Et la tempête ne s’arrête pas là. Le Telegraph rapporte également que Sarah Ferguson, ex-épouse du prince Andrew, aurait emmené leurs deux filles, les princesses Beatrice et Eugenie, rendre visite à Jeffrey Epstein à New York après sa libération de prison en 2009. Des emails divulgués indiquent qu’à cette période, elle aurait sollicité auprès de lui un prêt de 50.000 à 100.000 dollars pour régler des dettes personnelles. Pire encore, des sources proches de l’enquête affirment qu’Epstein aurait financé Sarah Ferguson pendant près de quinze ans, la plaçant ainsi dans une situation de dépendance financière vis-à-vis du milliardaire déchu. À la veille de la parution des mémoires de Virginia Giuffre, prévues mardi, cette avalanche de révélations risquait d’embraser de nouveau la monarchie. En agissant dès maintenant, le roi Charles III semble avoir voulu prévenir la tempête et protéger la Couronne d’un scandale devenu, cette fois, impossible à contenir.

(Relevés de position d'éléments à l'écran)
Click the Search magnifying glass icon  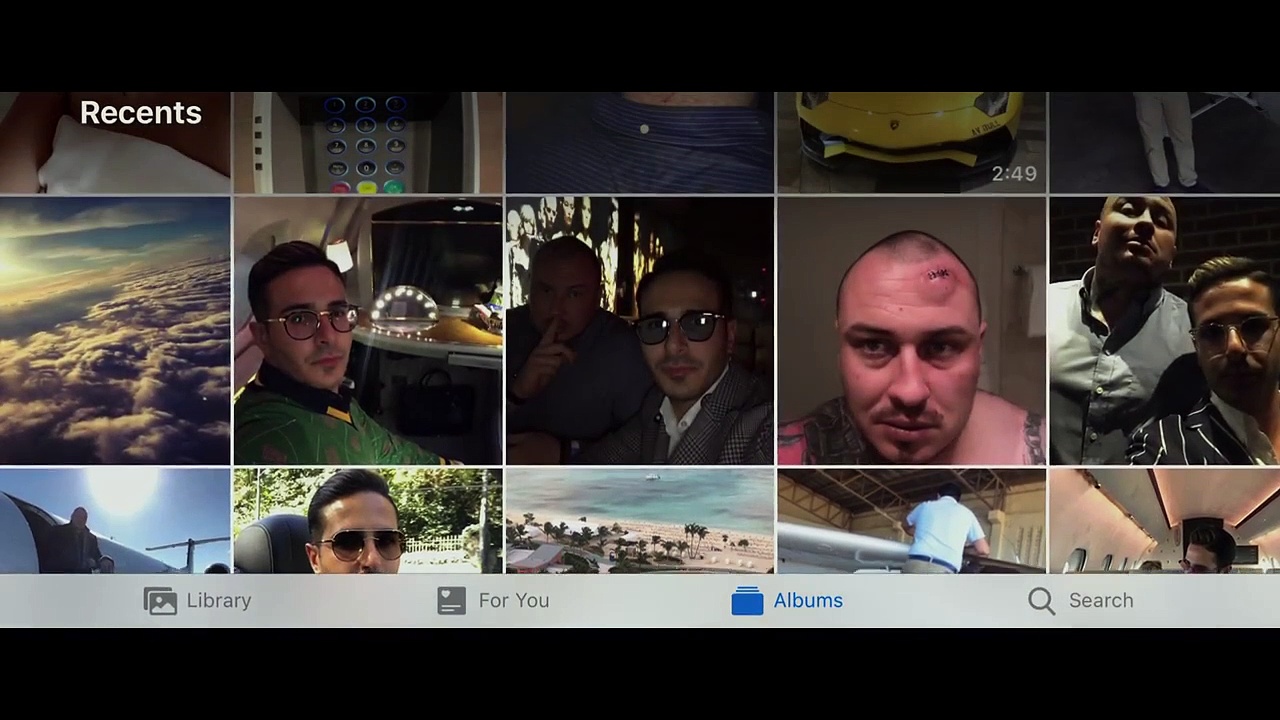tap(1041, 601)
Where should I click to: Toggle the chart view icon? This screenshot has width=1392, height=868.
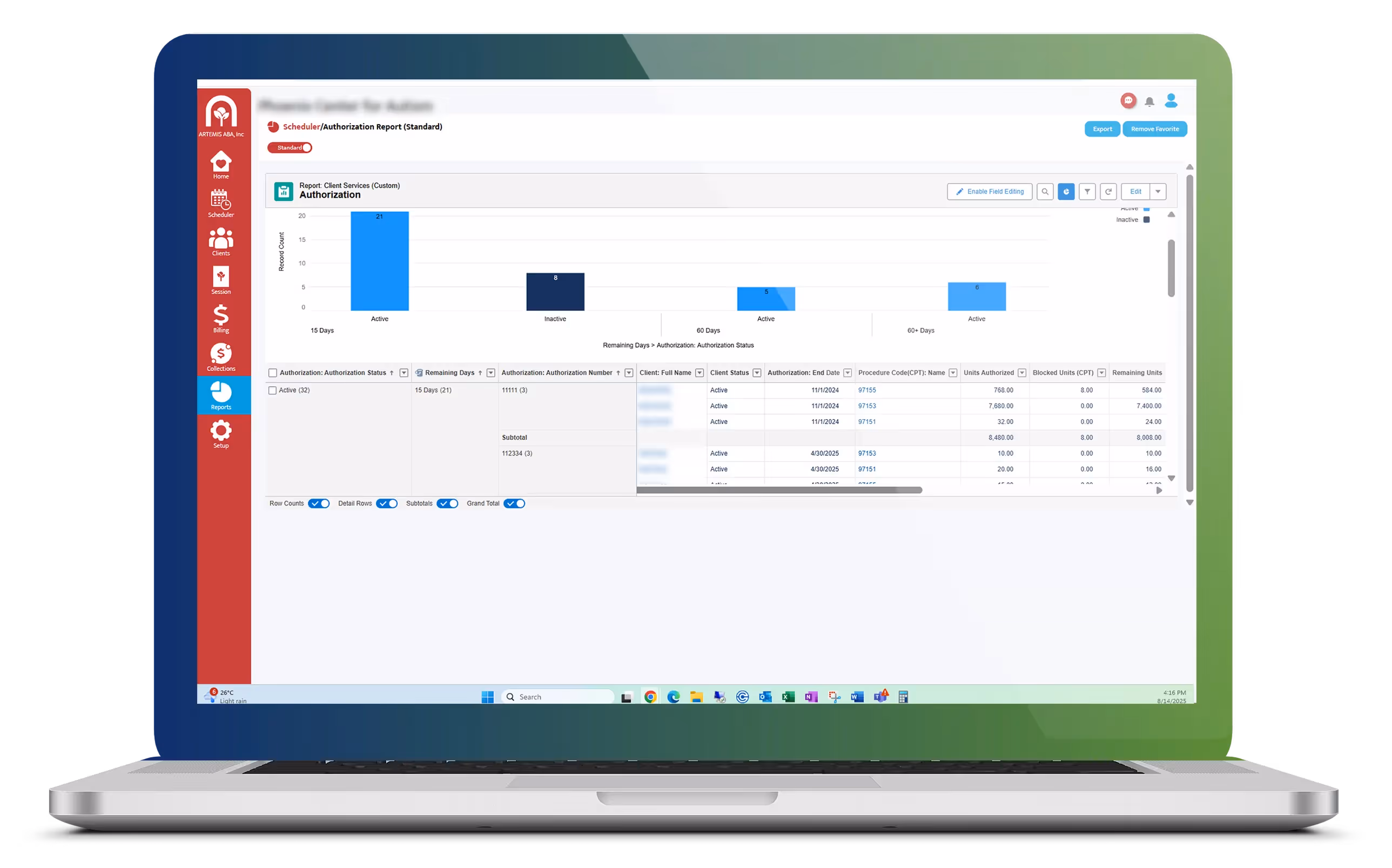click(1066, 192)
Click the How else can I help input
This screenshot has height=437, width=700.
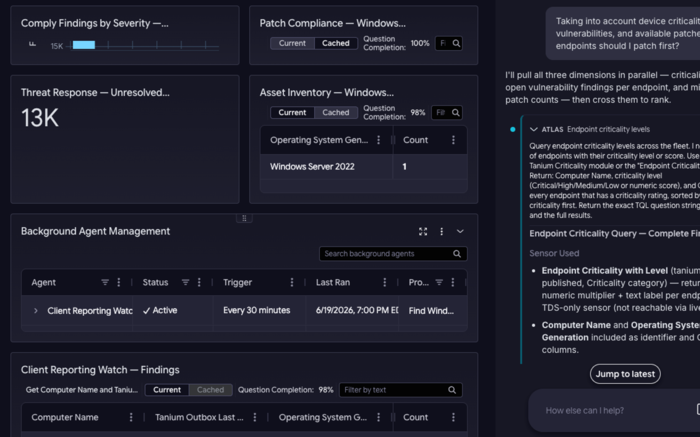[x=616, y=410]
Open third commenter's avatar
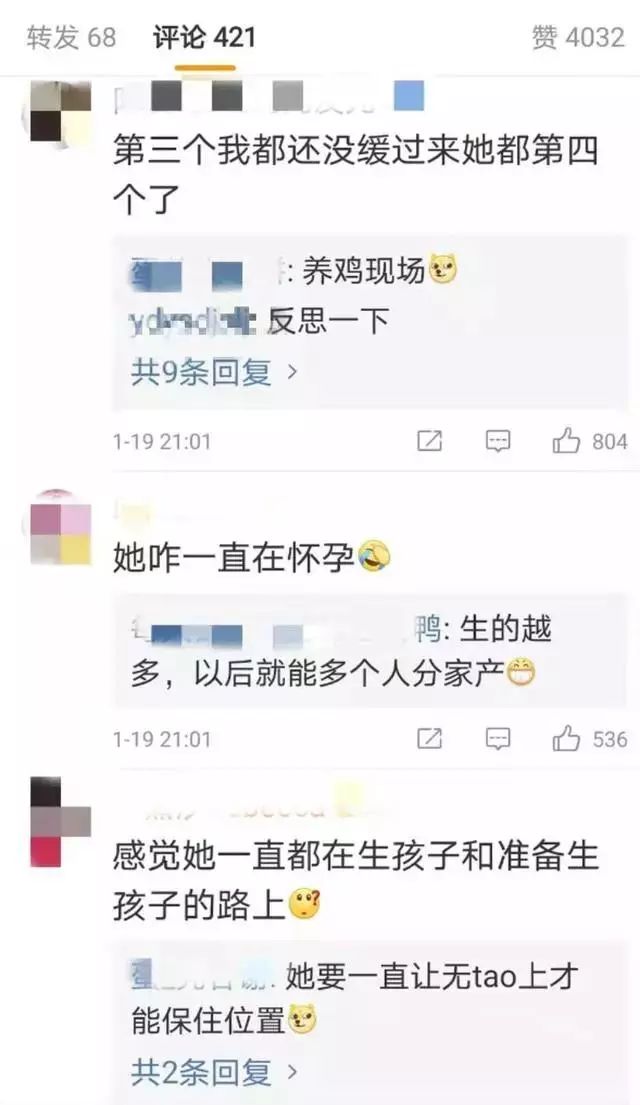640x1105 pixels. [59, 822]
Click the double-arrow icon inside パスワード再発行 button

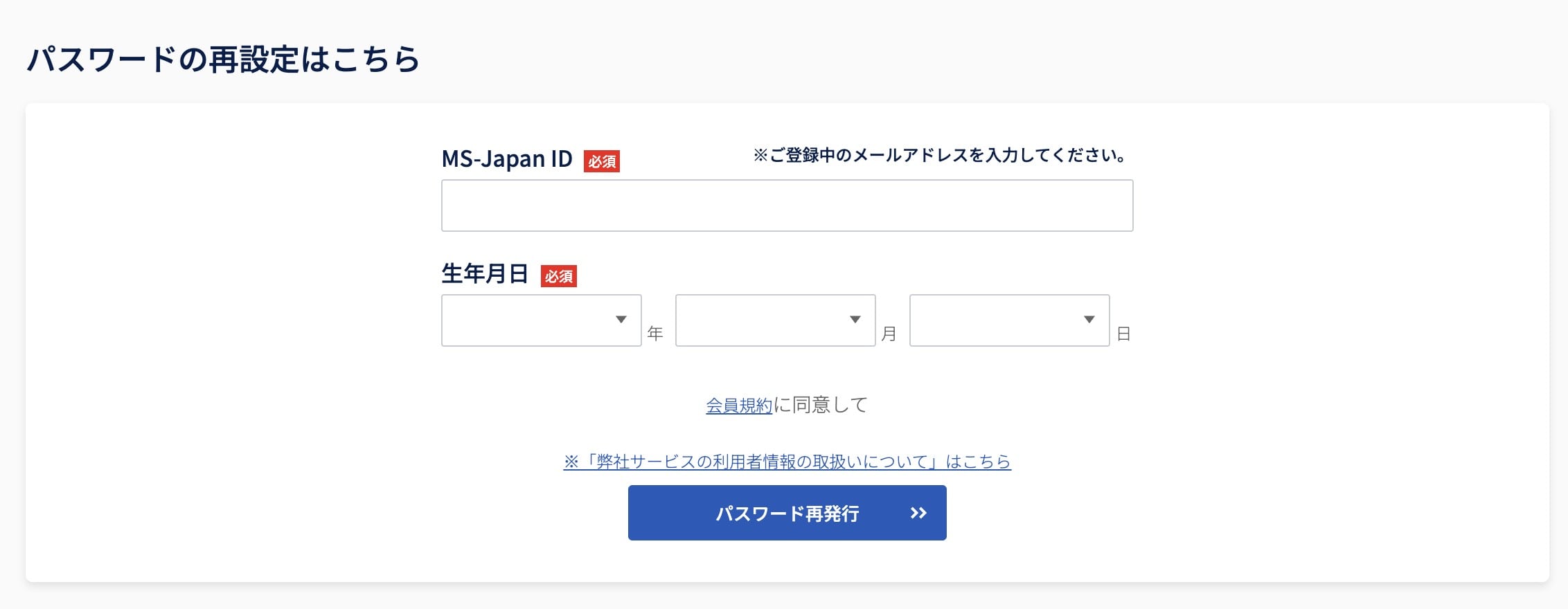point(919,513)
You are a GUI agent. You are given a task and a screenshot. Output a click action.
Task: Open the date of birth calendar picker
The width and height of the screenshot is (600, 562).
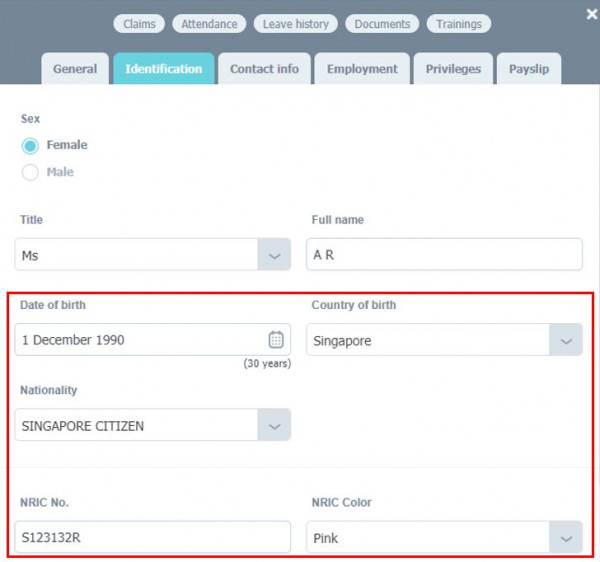click(276, 340)
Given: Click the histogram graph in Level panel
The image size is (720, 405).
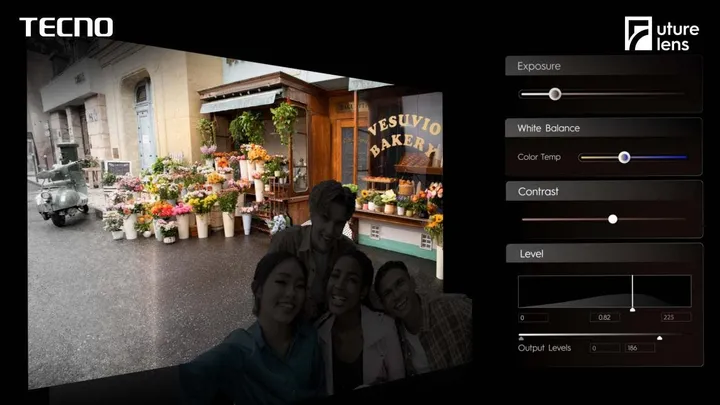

▶ _EXERCICE ÉCRIT_
Pourriez-vous poursuivre le texte sur les révélations visant Sarah Ferguson et la monarchie britannique, en reprenant après sa dernière phrase ?

▶ _RÉPONSE ATTENDUE_
Surtout que, selon plusieurs sources proches du roi, le prince de Galles, William, serait celui qui a exercé la plus forte pression sur son père pour adopter une ligne dure à l’égard du prince Andrew. Connu pour sa fermeté et sa volonté d’incarner une monarchie moderne, exigeante sur les questions d’éthique et d’image, William n’a jamais caché son hostilité à l’idée d’une apparition de son oncle dans la sphère royale. En 2022, il aurait persuadé la défunte reine Elizabeth II d’exclure Andrew des processions de l’Ordre de la Jarretière, menaçant de ne pas y participer lui-même si cette décision n’était pas prise.
Des sources citées par le Sunday Times affirment même que le prince de Galles prévoit, une fois devenu roi, d’écarter définitivement Andrew et son ex-épouse Sarah Ferguson de toute activité officielle ou privée liée à la famille royale. Il ne serait pas convié à son couronnement, et William s’inquiéterait ouvertement du fait que son oncle conserve, d’un point de vue strictement légal, ses titres ainsi qu’une résidence royale, le Royal Lodge, dont le bail, impossible à rompre, court jusqu’en 2078 tant que le loyer est honoré. Pour le futur souverain, Andrew représente une menace persistante et un risque réputationnel majeur pour la monarchie. Il aurait d’ores et déjà fait savoir qu’il entend le tenir à l’écart de tout événement public comme privé, scellant ainsi la marginalisation d’un prince devenu, aux yeux de la Couronne, indéfendable.